Team Kosoku has been dissolved, but the name is carried on through your products. What is your capacity with this company?Kosoku was around for quite a bit, then after a while a lot of the members grew up and got into other things. I had always said that one day we'd make products and put our name on it. And one guy [Donny Kie] took it seriously. He wanted to make wheels and a few other things, and I told him, "Go ahead." That's why we founded a new crew, [Artnmotion]. My involvement in [Kosoku] is that I consult when I can and help with product involvement when I can. I do a lot of the ads--which I shoot and design--because that's what I want to get into when I'm done with college.
Right now, you have so much going on. Do you have a certain place you go to just chill out and quiet everything down?This year has been the biggest year. I've learned a lot of things, I've done a lot of things, I've realized a lot of things. At UCLA, there's a parking lot. It's seven floors but you can see all of L.A. Sometimes I'll just sit on one of the podiums and kind of just--I don't know if it's meditating--but just feel the air and the atmosphere and just let my mind kind of flow.
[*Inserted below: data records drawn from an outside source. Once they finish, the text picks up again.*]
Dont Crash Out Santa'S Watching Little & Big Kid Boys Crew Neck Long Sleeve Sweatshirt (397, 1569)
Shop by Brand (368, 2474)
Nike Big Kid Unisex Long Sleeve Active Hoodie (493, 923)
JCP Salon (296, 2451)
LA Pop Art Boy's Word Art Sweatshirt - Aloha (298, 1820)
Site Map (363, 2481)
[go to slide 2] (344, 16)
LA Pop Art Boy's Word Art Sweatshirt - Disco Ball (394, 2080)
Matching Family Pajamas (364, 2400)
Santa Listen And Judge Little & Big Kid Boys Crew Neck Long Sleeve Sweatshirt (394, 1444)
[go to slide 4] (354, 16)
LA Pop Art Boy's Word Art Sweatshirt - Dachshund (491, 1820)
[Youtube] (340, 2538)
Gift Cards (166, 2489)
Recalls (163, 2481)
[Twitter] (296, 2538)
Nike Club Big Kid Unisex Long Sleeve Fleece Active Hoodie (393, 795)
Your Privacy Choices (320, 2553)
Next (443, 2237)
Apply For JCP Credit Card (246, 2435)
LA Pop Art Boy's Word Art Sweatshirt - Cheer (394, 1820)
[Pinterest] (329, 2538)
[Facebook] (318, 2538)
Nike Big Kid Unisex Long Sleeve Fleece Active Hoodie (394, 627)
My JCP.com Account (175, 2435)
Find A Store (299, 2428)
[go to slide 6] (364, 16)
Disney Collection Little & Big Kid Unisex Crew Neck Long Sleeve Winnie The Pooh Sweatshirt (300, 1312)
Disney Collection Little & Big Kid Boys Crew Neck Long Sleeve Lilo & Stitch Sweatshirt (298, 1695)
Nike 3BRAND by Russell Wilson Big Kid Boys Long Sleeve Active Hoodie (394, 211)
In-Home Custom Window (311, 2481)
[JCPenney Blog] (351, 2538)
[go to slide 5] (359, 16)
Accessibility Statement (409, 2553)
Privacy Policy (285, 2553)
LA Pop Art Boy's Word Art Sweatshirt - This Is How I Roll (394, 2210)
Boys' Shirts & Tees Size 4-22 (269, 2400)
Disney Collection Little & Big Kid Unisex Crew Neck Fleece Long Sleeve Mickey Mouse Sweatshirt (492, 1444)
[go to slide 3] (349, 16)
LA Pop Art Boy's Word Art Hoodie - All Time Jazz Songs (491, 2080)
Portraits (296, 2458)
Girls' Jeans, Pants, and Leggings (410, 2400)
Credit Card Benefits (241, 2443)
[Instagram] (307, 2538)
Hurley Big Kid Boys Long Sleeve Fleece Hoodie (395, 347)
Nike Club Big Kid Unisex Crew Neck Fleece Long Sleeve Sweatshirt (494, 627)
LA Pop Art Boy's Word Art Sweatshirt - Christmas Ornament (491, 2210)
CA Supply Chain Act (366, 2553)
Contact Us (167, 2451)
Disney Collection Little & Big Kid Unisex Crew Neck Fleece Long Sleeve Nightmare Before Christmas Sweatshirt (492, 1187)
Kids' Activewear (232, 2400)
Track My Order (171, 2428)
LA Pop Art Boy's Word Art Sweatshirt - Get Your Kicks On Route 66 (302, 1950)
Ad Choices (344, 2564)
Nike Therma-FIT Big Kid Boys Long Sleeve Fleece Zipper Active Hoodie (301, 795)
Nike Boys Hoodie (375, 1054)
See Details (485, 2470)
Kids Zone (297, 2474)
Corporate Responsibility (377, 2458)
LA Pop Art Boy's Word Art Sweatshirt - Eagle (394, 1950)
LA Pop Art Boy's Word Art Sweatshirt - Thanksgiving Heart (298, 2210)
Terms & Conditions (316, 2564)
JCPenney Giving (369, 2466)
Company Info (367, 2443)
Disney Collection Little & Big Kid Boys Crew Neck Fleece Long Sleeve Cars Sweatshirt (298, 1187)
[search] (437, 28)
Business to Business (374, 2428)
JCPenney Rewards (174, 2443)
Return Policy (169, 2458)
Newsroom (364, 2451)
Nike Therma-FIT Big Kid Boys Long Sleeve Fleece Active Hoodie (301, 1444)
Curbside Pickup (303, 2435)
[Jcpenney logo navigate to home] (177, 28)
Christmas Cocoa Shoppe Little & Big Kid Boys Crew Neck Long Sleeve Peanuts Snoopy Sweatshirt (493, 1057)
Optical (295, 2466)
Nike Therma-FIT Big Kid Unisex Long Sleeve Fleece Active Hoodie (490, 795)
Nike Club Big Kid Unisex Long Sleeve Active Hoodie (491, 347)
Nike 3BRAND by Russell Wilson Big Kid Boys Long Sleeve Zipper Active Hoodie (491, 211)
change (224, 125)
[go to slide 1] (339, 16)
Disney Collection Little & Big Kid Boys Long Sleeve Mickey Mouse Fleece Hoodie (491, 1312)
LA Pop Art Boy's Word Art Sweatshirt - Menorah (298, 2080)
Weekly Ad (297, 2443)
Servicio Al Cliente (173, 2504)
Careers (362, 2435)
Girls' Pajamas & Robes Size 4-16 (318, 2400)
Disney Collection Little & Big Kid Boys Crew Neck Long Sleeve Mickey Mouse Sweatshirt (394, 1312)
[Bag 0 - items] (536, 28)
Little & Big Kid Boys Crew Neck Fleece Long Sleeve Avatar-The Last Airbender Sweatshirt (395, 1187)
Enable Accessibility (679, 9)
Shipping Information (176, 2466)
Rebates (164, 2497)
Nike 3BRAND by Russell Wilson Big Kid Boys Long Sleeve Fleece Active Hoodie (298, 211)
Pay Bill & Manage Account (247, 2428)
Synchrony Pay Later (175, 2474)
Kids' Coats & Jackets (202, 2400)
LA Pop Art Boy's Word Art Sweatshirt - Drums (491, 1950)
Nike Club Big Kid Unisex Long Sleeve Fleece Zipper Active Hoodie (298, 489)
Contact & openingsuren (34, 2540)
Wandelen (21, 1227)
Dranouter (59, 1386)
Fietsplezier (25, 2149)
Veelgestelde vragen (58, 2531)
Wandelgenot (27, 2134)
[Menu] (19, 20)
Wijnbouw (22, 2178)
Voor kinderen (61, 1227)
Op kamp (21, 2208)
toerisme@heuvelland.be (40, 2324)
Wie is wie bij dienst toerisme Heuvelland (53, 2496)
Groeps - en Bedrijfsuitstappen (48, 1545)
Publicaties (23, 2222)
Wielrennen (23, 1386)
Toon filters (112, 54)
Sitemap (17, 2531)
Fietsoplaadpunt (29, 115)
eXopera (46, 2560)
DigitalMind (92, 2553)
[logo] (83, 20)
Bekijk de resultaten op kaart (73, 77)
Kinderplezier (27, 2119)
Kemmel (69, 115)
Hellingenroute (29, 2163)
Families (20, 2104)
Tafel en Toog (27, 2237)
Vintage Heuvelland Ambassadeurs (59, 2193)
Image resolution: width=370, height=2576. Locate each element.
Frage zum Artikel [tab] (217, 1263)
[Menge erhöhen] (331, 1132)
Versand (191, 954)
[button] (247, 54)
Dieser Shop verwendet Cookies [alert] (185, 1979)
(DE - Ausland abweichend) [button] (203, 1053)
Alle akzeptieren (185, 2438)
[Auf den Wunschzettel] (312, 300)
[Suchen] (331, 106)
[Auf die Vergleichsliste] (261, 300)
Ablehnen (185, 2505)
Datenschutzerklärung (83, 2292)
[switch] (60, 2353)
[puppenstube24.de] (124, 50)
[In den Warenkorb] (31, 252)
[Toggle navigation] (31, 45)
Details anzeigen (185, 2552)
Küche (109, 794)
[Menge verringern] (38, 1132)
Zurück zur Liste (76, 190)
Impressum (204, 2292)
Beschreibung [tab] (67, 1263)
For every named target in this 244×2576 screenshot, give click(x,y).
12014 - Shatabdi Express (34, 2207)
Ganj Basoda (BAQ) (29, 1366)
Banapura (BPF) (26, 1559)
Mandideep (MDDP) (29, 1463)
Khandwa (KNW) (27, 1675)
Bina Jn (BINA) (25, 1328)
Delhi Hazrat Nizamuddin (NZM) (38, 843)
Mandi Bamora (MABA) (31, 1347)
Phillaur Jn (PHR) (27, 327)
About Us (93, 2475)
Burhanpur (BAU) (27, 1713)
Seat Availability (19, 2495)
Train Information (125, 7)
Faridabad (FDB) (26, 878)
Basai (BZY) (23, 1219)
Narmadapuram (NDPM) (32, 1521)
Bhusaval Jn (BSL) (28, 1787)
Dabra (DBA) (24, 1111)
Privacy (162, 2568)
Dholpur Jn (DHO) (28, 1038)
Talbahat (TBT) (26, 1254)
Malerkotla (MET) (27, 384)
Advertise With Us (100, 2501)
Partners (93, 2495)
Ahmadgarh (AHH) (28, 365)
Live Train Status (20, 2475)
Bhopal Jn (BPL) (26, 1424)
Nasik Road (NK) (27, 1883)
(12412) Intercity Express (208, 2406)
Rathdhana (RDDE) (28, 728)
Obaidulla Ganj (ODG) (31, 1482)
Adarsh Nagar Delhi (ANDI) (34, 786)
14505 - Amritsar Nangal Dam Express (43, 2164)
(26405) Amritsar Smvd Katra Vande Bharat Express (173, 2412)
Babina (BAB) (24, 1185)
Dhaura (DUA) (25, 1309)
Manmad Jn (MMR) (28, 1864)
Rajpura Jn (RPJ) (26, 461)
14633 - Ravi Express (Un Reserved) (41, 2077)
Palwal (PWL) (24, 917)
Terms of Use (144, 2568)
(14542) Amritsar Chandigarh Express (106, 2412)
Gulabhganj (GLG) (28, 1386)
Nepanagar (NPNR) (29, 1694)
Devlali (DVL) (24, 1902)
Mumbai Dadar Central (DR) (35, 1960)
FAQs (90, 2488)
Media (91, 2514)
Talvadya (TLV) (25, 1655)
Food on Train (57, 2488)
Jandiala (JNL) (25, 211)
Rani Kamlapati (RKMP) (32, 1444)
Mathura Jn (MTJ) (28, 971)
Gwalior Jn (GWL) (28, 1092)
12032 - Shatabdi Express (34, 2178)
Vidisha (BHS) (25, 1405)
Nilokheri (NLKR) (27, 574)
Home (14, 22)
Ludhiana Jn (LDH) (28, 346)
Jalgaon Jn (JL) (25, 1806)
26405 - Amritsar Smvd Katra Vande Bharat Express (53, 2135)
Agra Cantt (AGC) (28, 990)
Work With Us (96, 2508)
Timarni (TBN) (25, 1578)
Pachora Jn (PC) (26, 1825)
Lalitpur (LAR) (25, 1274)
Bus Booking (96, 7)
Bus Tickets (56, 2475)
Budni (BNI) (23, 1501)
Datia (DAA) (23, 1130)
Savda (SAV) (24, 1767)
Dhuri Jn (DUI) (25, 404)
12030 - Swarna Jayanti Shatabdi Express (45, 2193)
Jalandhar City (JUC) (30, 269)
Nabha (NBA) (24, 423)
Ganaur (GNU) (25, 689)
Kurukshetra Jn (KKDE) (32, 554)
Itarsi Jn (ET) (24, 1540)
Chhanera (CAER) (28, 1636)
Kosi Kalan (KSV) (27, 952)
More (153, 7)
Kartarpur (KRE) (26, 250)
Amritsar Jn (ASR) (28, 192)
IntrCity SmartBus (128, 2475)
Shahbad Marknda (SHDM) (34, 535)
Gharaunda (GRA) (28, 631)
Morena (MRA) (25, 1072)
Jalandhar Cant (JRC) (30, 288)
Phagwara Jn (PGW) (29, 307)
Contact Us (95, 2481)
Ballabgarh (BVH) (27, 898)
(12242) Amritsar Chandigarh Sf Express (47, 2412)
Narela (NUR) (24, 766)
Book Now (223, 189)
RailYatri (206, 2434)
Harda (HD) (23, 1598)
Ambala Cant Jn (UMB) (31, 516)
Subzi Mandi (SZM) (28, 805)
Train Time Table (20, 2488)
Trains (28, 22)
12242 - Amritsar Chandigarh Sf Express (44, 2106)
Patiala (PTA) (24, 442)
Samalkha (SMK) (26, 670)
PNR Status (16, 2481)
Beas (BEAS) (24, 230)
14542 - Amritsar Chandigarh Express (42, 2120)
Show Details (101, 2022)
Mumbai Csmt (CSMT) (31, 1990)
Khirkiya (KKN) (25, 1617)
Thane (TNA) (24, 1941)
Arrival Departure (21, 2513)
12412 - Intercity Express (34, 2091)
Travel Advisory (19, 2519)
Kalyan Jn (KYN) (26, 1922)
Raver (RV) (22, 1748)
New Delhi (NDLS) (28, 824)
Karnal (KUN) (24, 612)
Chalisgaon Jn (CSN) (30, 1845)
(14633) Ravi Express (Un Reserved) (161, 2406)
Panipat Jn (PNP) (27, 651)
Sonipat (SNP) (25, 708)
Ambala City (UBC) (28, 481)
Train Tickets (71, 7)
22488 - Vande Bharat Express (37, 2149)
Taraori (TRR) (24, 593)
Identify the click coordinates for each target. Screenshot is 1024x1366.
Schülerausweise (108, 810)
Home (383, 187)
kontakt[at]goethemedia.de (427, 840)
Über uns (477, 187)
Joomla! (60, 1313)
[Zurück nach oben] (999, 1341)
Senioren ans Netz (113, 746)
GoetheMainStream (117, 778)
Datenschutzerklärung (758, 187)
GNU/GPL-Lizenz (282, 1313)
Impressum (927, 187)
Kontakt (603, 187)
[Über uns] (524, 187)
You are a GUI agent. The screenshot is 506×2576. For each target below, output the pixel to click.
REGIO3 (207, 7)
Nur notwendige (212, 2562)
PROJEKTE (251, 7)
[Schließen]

Let random thoughts kind of fall in. With my friends, too, it's sometimes hard. Sometimes, they're like, "Dude, where have you been, you've been dead or what?" Kind of just like you. Because we travel so much, and our social lives hurt sometimes.
Even with my closest friends, I'll see them maybe once a month.Yeah. But like I said, I'm a dreamer so I'm always striving. Even now, I have new dreams. There's so many things that I want to do, but there's only one me. And it's only now that I've learned that you can only do so much. I'm finally learning how to throw stuff off my plate. I know you've heard me say this before: I'm a cliff-jumper. Always jumping off a cliff whether or not I've got a parachute on. I learned my lesson through experience. I love experience. I mean sometimes I'll jump off a cliff and friggin' hit the pavement and eat it. And sometimes I'll soar really high. I'm a big risk-taker. It's an up and down life, but I've learned to be mellow.